Korban Talangsari 1989 Masih Menanti Penyelesaian Yudisial dari Pemerintah

- 5 November 2023, 20:37 WIB
Dusun Talangsari kini telah berganti nama menjadi dusun Subing Putera III
Dusun Talangsari kini telah berganti nama menjadi dusun Subing Putera III /Metro Lampung News/Lutfi Yulisa

 

PR Metro Lampung News-- Pada tanggal 11 Januari 2023, Presiden Joko Widodo menegaskan komitmen pemerintah untuk mencegah pelanggaran hak asasi manusia (HAM) berat di masa depan.
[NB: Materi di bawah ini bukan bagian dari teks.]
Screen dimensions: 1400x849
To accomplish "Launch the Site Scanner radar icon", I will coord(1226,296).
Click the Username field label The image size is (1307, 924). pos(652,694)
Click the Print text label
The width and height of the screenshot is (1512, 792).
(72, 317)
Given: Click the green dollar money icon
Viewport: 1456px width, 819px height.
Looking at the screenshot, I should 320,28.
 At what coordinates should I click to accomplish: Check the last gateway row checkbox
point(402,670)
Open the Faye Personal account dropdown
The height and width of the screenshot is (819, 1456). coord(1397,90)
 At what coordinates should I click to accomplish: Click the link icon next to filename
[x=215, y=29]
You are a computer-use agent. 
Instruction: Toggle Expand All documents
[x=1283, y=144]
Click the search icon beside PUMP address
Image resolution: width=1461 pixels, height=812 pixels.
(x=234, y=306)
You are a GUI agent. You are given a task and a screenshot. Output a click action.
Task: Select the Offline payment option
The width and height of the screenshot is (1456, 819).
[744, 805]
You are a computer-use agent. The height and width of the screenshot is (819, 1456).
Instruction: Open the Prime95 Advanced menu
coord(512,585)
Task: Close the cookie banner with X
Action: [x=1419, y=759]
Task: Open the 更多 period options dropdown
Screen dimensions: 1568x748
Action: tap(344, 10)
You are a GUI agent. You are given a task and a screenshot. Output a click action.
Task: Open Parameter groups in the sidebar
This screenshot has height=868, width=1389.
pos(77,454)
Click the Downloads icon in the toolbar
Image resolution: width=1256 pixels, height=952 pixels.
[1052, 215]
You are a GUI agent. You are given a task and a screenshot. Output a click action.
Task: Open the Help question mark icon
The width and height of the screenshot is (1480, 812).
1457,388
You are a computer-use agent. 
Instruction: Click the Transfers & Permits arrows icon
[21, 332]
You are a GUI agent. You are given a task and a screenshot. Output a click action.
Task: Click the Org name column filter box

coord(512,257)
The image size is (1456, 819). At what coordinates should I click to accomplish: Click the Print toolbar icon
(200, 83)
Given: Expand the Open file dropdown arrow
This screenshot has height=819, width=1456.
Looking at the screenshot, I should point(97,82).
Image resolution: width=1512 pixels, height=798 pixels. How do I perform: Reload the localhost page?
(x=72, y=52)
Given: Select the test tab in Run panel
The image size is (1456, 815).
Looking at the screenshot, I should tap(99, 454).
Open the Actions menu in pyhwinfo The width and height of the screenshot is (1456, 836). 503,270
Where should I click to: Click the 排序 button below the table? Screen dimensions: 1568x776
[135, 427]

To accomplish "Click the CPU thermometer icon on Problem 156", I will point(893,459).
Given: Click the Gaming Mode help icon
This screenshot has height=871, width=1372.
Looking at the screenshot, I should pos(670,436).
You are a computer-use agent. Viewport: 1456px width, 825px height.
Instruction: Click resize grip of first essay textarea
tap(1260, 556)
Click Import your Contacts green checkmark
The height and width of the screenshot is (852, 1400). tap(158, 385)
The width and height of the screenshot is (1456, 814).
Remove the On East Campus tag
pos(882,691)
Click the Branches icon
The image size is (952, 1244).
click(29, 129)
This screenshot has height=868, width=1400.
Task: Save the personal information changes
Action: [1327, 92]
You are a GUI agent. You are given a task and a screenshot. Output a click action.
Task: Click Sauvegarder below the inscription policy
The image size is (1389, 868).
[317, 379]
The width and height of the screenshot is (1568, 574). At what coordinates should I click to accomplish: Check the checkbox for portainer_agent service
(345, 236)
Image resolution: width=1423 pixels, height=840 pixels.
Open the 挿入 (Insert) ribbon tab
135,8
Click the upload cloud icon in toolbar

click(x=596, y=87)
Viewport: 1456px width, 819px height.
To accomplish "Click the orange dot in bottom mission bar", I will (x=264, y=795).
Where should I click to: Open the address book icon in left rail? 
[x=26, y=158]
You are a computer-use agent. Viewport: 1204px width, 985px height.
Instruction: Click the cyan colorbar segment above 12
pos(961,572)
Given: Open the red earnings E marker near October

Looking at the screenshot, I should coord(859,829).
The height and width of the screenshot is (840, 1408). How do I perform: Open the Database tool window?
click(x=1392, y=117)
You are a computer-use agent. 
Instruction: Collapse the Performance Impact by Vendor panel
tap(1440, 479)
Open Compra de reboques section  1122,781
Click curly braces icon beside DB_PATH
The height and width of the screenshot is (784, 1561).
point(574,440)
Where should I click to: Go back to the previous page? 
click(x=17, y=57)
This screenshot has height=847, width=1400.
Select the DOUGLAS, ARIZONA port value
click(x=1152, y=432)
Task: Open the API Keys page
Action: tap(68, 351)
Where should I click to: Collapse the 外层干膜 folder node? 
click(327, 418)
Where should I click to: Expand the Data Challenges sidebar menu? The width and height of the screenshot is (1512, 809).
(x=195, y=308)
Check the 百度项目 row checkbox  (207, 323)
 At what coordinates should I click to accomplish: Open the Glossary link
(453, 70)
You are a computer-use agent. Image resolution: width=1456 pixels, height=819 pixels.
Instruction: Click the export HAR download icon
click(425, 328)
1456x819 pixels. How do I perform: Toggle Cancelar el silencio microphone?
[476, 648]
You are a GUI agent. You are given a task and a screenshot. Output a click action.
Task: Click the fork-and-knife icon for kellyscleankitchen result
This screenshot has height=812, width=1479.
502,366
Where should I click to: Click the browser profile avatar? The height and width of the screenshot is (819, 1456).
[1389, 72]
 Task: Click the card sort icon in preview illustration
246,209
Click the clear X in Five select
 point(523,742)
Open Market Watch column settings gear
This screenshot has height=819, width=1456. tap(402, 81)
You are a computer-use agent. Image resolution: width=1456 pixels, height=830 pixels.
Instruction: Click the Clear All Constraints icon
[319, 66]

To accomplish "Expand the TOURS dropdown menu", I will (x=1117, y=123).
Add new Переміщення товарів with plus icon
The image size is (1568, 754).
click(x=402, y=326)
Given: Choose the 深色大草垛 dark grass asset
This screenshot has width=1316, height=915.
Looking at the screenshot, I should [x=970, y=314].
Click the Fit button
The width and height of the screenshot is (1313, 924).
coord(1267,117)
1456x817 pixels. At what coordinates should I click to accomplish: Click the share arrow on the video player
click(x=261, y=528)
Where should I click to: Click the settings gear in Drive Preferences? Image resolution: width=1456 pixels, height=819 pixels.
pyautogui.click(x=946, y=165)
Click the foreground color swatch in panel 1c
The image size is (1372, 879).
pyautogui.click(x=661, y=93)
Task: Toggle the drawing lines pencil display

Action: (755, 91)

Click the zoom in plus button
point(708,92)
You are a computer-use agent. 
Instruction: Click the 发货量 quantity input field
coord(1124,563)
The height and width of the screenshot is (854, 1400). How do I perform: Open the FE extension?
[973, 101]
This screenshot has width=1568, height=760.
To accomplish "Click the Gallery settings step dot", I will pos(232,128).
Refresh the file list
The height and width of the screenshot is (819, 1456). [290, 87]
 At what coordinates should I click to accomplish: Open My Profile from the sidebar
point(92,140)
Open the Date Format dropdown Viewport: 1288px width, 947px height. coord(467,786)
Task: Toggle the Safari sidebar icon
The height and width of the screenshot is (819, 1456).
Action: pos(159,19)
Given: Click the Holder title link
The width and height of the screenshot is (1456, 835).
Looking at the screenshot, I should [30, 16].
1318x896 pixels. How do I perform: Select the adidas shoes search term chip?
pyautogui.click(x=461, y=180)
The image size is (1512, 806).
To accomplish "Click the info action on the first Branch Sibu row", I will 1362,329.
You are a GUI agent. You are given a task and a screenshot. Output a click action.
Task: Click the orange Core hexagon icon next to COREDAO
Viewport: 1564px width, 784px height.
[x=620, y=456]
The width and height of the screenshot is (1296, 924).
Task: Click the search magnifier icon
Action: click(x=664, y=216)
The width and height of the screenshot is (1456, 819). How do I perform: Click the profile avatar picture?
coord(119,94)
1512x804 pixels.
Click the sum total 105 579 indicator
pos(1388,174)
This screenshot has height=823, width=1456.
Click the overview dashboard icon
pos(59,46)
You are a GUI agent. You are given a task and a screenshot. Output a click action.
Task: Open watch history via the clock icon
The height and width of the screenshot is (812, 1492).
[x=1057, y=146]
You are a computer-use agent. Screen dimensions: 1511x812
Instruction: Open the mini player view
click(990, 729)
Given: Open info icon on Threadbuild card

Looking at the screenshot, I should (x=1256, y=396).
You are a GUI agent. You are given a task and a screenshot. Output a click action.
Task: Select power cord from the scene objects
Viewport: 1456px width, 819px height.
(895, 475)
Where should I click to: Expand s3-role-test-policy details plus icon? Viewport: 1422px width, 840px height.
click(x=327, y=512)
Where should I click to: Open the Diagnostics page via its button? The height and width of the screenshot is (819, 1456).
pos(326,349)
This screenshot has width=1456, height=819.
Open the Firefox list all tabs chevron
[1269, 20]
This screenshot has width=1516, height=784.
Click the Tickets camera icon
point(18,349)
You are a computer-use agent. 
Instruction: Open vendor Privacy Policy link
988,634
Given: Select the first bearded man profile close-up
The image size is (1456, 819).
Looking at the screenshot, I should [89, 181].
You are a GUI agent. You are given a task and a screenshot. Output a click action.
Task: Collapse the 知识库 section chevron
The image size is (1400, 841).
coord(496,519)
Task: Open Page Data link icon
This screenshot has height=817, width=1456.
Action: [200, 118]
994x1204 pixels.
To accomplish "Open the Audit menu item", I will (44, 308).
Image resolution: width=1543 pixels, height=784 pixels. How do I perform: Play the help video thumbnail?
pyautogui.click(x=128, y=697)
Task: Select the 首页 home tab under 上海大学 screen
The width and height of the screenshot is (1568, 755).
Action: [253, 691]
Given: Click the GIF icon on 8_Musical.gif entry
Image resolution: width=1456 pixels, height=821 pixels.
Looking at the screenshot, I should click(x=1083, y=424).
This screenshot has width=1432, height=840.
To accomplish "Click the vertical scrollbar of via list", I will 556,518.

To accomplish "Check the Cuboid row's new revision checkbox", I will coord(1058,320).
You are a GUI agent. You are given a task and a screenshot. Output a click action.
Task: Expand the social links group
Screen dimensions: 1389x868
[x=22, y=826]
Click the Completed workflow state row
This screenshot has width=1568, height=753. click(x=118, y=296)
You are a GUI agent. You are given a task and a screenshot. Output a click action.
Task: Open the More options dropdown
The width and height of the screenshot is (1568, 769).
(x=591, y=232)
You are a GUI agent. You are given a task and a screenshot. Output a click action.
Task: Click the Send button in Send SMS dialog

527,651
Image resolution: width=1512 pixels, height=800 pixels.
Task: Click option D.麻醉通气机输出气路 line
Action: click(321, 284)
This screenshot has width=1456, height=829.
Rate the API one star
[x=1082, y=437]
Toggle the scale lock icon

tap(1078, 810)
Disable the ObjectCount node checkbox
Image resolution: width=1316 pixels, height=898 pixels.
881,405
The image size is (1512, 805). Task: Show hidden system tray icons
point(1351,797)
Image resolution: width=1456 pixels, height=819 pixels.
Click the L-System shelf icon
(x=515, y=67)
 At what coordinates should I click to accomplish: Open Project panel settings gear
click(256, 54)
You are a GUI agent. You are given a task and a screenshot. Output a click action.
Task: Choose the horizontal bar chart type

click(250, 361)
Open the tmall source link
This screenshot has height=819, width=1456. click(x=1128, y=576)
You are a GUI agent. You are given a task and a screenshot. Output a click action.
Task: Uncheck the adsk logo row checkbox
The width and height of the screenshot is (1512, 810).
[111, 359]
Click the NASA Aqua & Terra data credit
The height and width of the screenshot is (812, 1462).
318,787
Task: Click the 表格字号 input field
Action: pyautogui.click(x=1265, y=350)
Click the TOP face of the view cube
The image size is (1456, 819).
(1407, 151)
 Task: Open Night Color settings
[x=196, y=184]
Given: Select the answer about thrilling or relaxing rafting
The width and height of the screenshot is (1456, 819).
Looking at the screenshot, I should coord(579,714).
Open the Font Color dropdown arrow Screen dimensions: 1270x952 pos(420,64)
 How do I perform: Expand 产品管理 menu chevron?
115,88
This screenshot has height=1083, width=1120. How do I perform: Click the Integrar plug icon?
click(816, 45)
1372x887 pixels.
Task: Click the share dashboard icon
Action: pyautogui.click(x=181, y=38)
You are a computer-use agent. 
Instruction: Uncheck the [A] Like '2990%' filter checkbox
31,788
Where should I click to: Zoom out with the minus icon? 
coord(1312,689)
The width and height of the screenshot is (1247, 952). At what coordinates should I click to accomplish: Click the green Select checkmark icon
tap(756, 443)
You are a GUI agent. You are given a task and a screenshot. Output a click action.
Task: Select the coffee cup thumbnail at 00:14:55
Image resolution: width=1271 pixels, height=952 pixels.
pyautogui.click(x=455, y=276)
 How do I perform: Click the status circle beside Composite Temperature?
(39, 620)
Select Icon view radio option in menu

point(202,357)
Dalam upaya ini, Jokowi meminta Menteri Koordinator Bidang Politik, Hukum, dan Keamanan, Mahfud MD, untuk mengawal implementasi langkah-langkah pemerintah. Tindakan ini diharapkan tidak hanya menjadi sebuah komitmen, tetapi juga langkah nyata dalam memperkuat persatuan dan kerukunan di Indonesia, serta membantu menyembuhkan luka yang ada di antara sesama anak bangsa.

Sebagai kepala negara, Jokowi mengakui adanya berbagai pelanggaran HAM yang berat dalam sejarah Indonesia, termasuk Peristiwa 1965-1966, Penembakan Misterius 1982-1985, Peristiwa Talangsari Lampung 1989, Peristiwa Rumoh Geudong dan Pos Sattis di Aceh 1998, Peristiwa Penghilangan Orang Secara Paksa 1997-1998, Peristiwa Kerusuhan Mei 1998, Peristiwa Trisakti Semanggi 1 dan Semanggi 2 1998-1999, Peristiwa Pembunuhan Dukun Santet 1998-1999, Peristiwa Simpang KKA di Aceh 1999, Peristiwa Wasior di Papua 2001-2002, Peristiwa Wamena Papua 2003, dan Peristiwa Jambo Keupok Aceh 2003.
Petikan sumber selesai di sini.